Knowing your demographic well will determine what you offer to guests and what difference it will make to their stay and their likelihood of returning.
- If your guest profile represents business travellers who want to maintain their daily workout routine then in-room equipment could be worth the investment.
- If your core demographic is leisure travellers who prefer a trip to the on-site facilities and keep their room for sleeping and relaxing then the emphasis must go elsewhere.
Of course, not everyone has the budget to offer additional in-room facilities or high-tech-enabled equipment but there are other ways to ensure the in-room experience is geared towards optimum wellbeing.

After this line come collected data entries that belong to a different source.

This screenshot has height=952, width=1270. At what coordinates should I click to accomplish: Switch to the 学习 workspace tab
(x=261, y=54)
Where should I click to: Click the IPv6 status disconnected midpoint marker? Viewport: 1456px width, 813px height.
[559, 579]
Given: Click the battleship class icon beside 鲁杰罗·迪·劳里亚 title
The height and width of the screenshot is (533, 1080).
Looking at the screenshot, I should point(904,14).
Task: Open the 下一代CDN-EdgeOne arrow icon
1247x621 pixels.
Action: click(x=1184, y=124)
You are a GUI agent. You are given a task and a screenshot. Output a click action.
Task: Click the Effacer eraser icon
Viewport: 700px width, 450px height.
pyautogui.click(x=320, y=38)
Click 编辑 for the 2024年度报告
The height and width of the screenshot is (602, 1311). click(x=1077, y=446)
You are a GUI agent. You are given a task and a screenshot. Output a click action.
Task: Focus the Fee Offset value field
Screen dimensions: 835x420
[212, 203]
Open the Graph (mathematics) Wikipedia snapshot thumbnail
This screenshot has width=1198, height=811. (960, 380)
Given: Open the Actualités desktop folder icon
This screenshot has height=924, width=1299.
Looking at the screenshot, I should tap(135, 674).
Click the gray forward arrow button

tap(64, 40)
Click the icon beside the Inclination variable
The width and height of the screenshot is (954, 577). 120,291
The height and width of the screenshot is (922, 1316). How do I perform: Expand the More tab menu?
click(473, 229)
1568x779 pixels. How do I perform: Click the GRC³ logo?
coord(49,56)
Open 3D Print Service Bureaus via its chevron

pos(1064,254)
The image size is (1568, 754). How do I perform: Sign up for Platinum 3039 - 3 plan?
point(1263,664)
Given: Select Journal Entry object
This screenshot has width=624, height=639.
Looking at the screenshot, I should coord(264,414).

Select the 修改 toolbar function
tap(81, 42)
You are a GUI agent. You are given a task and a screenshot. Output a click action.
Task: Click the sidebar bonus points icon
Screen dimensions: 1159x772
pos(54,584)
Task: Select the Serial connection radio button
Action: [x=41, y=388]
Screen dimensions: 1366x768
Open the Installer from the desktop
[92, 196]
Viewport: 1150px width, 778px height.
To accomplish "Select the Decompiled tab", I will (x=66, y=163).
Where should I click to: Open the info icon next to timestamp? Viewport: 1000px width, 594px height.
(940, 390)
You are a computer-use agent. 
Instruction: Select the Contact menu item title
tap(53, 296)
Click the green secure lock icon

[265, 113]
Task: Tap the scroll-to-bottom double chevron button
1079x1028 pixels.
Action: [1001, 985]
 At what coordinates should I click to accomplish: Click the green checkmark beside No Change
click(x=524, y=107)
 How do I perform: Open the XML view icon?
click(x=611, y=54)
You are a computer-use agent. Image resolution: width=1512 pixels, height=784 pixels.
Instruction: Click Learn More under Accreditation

The in-room offer doesn’t have to include physical fitness equipment but the simple addition of mindfulness, meditation and basic stretching exercises on the room TV is a cost-effective way to improve the wellbeing experience. You could also include recommendations for fitness apps or nearby walking routes and include different types of cushions or weighted blankets.
The wellbeing offer doesn't just extend to corporeal fitness. On the room service menu, offer a good mix of organic and local produce where possible as well as flagging up available healthier options or offering niche extras such as protein drinks for the more dedicated fitness fans.
However, an in-room wellbeing experience is an ongoing one and cannot be delivered in a silo. Only by aligning all aspects of your organisation in the wellbeing philosophy will you be able to ensure your guests get the experience they have come to expect and will keep them singing your praises and coming back for more.